The reason for the claim was the assured performance of Newcastle United's Andy O'Brien and its wild exaggeration should not detract from the display of, until now, a bit-part player in international football.

The Republic of Ireland have never been sure about O'Brien. Brian Kerr, before he was appointed as coach, publicly doubted the player's ability. Maybe it's O'Brien's single appearance for England at Under-21 level, maybe it's his unassuming manner. But eight caps - mostly as a substitute - represent a poor return for the 24-year-old who has been the central defender in the Irish squad with the most regular Premiership experience.

Indeed it is not unreasonable to suggest that such is his club form, and England's injury troubles, that had he stuck with the nation of his birth he would have been in Faro not Dublin this week.

O'Brien has cut a forlorn figure at times - surviving at the base of a pecking order behind Gary Breen and Richard Dunne. The decision by Kerr to experiment with the heart of his defence - against Brazil of all teams - was a vindication that he can abandon his natural caution.

O'Brien was the clearest plus point alongside Kenny Cunningham and Stephen Carr, who is re-establishing the form which, before his horrendous knee injury three seasons ago, saw him ranked among the world's best full-backs.

"The defence was superb," said the goalkeeper, Shay Given, who was, nevertheless, called on to make three impressive saves - such was the pedigree of their opponents.

"I thought Andy O'Brien and Kenny Cunningham were excellent, delighted for Andy especially. He was a rock at the back, right until the final whistle, a great block in the last minute - he didn't look out of place against Ronaldo."

The hyperbole again - but no matter.
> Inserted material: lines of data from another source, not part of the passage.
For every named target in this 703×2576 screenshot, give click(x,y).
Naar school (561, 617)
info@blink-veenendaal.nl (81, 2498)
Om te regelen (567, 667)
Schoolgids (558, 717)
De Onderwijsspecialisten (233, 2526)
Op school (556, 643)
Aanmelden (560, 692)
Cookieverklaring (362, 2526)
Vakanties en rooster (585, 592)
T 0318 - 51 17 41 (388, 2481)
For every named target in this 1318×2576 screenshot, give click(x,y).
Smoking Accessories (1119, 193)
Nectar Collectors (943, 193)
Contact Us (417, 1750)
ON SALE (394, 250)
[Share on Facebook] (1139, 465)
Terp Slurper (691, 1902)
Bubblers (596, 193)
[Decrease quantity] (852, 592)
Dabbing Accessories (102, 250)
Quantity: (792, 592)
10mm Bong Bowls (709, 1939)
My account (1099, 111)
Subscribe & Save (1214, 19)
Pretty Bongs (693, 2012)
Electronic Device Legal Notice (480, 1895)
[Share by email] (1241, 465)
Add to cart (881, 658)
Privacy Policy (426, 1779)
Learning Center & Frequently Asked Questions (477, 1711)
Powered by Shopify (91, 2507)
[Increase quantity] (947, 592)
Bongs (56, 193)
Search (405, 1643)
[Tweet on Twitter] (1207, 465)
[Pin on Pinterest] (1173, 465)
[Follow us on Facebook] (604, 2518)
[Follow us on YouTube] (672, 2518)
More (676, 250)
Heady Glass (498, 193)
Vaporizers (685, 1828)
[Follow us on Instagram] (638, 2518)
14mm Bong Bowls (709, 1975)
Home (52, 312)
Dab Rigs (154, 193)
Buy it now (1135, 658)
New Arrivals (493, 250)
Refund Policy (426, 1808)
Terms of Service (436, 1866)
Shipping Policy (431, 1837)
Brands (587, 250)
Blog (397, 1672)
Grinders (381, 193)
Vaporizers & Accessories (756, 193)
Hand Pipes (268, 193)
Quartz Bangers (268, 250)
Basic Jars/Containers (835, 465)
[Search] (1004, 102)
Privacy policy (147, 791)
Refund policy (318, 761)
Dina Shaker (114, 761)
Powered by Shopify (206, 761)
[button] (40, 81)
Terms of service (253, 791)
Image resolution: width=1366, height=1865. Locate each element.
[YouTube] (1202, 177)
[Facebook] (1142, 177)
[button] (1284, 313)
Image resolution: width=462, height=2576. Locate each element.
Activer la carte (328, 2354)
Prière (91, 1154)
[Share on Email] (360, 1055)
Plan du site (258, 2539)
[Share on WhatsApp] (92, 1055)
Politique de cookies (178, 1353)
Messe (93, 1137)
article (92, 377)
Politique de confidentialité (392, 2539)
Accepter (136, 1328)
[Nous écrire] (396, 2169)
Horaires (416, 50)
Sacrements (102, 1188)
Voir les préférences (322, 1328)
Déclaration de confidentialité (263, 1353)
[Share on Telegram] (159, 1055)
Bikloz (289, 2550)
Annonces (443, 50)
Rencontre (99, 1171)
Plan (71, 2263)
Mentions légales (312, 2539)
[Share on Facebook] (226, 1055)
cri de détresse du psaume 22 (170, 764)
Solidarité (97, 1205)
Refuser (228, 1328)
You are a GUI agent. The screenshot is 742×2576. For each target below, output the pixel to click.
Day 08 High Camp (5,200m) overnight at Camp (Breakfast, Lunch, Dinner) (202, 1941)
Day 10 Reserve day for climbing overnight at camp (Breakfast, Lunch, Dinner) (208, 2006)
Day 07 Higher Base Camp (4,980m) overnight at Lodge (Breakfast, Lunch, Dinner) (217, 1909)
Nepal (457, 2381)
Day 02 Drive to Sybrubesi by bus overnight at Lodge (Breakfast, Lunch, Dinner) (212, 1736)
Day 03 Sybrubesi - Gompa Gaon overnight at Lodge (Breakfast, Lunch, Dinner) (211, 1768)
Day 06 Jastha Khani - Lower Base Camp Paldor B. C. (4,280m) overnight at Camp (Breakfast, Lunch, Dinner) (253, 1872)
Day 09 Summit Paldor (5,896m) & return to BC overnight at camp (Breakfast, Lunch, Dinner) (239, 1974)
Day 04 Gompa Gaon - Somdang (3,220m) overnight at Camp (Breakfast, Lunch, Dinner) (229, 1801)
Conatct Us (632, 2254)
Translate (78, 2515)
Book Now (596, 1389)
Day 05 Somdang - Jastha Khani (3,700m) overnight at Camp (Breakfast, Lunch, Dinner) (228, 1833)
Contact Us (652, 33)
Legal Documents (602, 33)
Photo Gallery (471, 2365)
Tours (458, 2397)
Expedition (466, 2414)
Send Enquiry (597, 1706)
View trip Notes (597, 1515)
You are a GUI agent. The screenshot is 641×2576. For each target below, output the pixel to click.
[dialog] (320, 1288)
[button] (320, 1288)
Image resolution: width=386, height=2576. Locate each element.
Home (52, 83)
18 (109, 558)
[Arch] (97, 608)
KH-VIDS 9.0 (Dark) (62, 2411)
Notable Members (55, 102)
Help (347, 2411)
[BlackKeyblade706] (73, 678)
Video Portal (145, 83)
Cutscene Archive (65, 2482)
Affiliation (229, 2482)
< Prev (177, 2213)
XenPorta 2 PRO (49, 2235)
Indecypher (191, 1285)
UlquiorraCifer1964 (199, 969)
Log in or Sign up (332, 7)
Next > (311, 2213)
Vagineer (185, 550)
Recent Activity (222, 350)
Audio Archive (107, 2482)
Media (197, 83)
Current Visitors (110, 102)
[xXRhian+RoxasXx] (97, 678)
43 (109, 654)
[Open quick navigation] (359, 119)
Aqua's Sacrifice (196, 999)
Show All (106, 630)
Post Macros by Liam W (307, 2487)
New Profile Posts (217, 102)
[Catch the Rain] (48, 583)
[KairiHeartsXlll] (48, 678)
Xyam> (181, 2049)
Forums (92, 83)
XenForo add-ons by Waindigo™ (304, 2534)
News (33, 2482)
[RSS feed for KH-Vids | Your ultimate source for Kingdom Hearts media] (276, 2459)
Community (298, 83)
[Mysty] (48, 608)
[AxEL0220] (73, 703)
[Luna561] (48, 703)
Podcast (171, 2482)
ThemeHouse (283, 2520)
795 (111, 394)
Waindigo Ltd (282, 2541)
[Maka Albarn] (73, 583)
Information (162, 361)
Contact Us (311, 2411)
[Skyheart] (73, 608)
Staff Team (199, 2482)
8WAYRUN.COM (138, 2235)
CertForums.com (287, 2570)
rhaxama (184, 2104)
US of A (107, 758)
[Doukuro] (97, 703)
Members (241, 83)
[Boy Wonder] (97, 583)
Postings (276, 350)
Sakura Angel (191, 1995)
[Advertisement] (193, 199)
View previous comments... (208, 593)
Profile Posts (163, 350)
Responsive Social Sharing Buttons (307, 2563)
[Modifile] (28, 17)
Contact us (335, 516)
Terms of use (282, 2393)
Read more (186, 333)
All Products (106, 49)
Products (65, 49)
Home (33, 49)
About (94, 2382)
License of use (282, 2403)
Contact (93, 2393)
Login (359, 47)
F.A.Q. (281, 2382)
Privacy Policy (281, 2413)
In the February chill of Lansdowne Road, Ireland deserved their moment in the sun which will be denied to them this summer. After all, they played well and spurned the game's two best chances.

O'Brien's own response was admirably measured. "It was a good collective performance," he said. "It was enjoyable testing ourselves against the best."

Further examinations are to come. The Irish have a testing series of friendlies before their 2006 World Cup qualifying campaign begins, and they find themselves in a group containing France, whom Kerr described as "unbackable" such is their status as favourites.

Warm-ups against the Czech Republic and Romania and an away fixture to Poland will provide answers.

There are certainly enough questions. Now into his second year, Kerr is still some way from settling on his best XI. His record is admirable - one defeat in 12 with few goals conceded - but he lost the one that mattered. The capitulation in Basel against Switzerland (also in the same World Cup group) soured his stewardship.

On the credit side, against Brazil he successfully fielded six players who were not involved in Japan and South Korea and O'Brien provided one solution. On the debit side, Kerr still has not convincingly solved the problem of who to play alongside Robbie Keane and - more worryingly - either what shape his midfield should be or who it should contain. Young, exciting players such as John O'Shea and Andy Reid are being assimilated but, again, it is clear that a leader is lacking.

Roy Keane has not been replaced, if he ever can be. And that's the worry when the serious business starts again.